Evaluation of Radio Transmission Technology for Third Generation Mobile Systems (IMT-2000) to Start
30 June 1998
Geneva – Following the successful meeting of the Global Standardization Collaboration Group last month, which provided further support to the ITU’s work for the networking aspects for the third generation mobile systems (IMT-2000), the radio transmission technology (RTT) selection process for IMT-2000 is now quickly moving ahead. A workshop to take place in Seoul in mid-July, will discuss the various RTT proposals received by today’s deadline and consider possible strategies for their evaluation.
IMT-2000 is an initiative of the International Telecommunication Union (ITU). It will provide wireless access to the global telecommunication infrastructure through both satellite and terrestrial systems, serving fixed and mobile users in public and private networks. It is being developed on the basis of the "family of systems" concept, defined as a federation of systems providing IMT-2000 service capabilities to users of all family members in a global roaming offering.

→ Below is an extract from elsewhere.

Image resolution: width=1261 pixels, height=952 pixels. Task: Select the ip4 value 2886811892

This concept, which was endorsed by all the participating standards bodies, aims at facilitating the evolution from today’s regional second generation systems, which are incompatible with one another, towards third generation systems that will provide users with genuine global service capabilities and interoperability soon after the year 2000.

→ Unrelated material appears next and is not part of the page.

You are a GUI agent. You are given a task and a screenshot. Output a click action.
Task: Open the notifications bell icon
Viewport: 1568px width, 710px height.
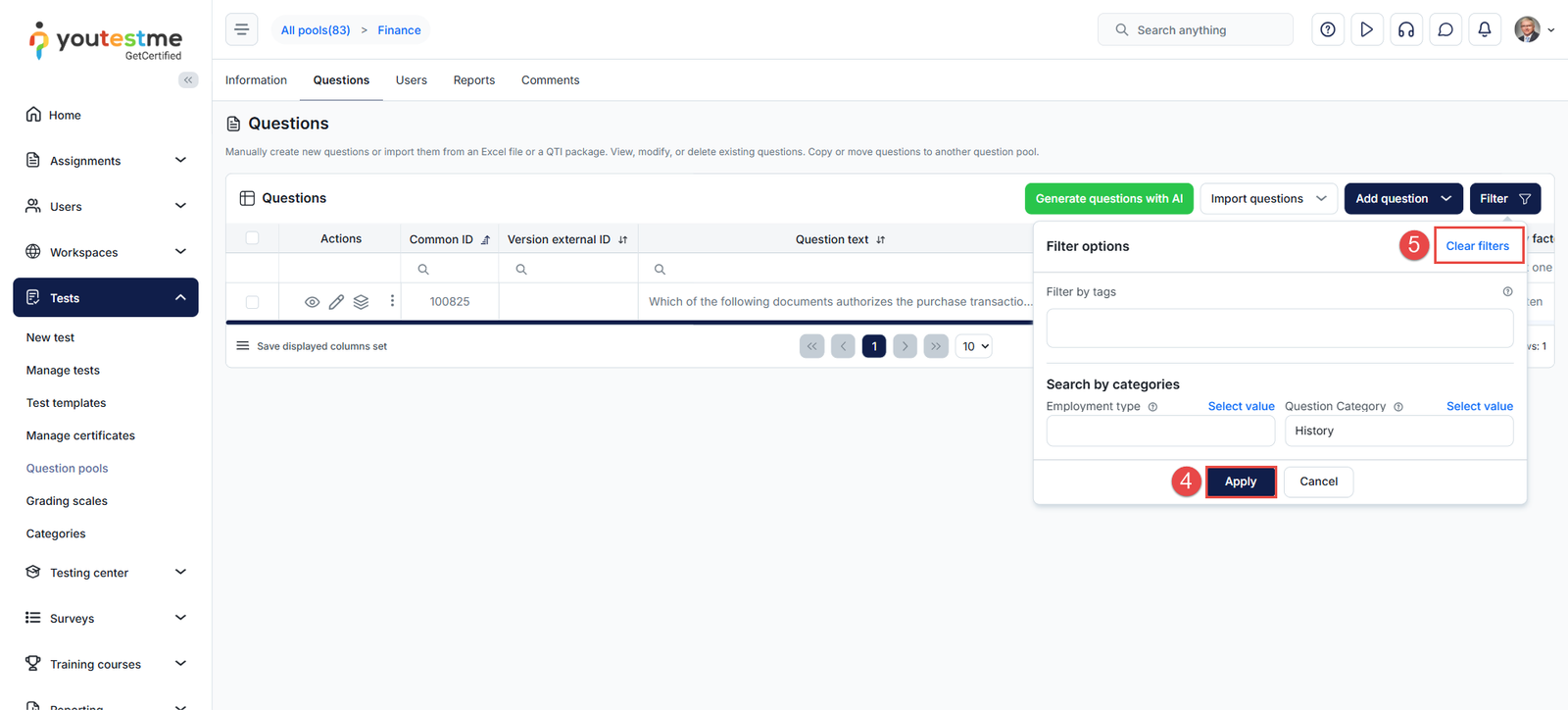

The latest meetings of the ITU groups preparing IMT-2000 radio and network standards were held in Geneva from 27 April to 22 May 1998, at which 300 industry representatives and regulators took part. At these meetings, important results to further progress the work on IMT-2000 were achieved. Among the discussions was the complex issue of defining additional global frequency spectrum required for IMT-2000 as a result of the formidable development of the mobile communications industry in recent years. The next ITU World Radiocommunication Conference, WRC 2000, will be tasked to identify suitable bands for the additional spectrum on the basis of the technical studies that are to be carried out over the next 18 months.
ITU’s 1992 World Administrative Radio Conference identified radio frequency spectrum for IMT-2000 on the basis of the requirements for third generation mobile systems known at that time, but the available spectrum now falls short of the requirements for systems that are expected to be operating over the next 20 years.
The participants also decided on the critical path leading to implementation of IMT-2000. Key meetings have been scheduled for the period 1998-2000 in the United Kingdom, Brazil and China. Representatives of Brazil and China were designated chairpersons of working groups dealing respectively with quality of service and RTT. The present work schedule calls for the key choices of RTT associated with IMT-2000 to be made by March 1999, with appropriate ITU recommendations to be completed by the year 2000.
"The cooperative way in which experts and organizations around the world are contributing to IMT-2000, from design and engineering to evaluation, particularly in the area of radio transmission technologies, was both a good example of healthy synergy and a legitimate expression of ITU’s leadership role," Mr. Robert Jones, Director of ITU’s Radiocommunication Bureau told participants, adding that "such a strong cohesion is good news in fulfilling our commitment to translate IMT-2000 into a reality within the agreed time-frame".
As wireless becomes a major part of global telecommunications, common network components need to be developed which can provide virtually any desired future service combination between wired or wireless access links. On the network side, substantial progress was made with the preparation of ITU recommendations on the framework for IMT-2000 networks and IMT-2000 network functional models needed to speed up the preparation of detailed networking standards required by IMT-2000 systems.
Under the IMT-2000 model, mobile telephony will no longer be based on a range of market-specific products, but will be founded on common standardized flexible platforms which will meet the basic needs of major public, private, fixed and mobile markets around the world. This approach should result in a longer product life cycle for core network and transmission components, and offer increased flexibility and cost effectiveness for network operators, service providers and manufacturers.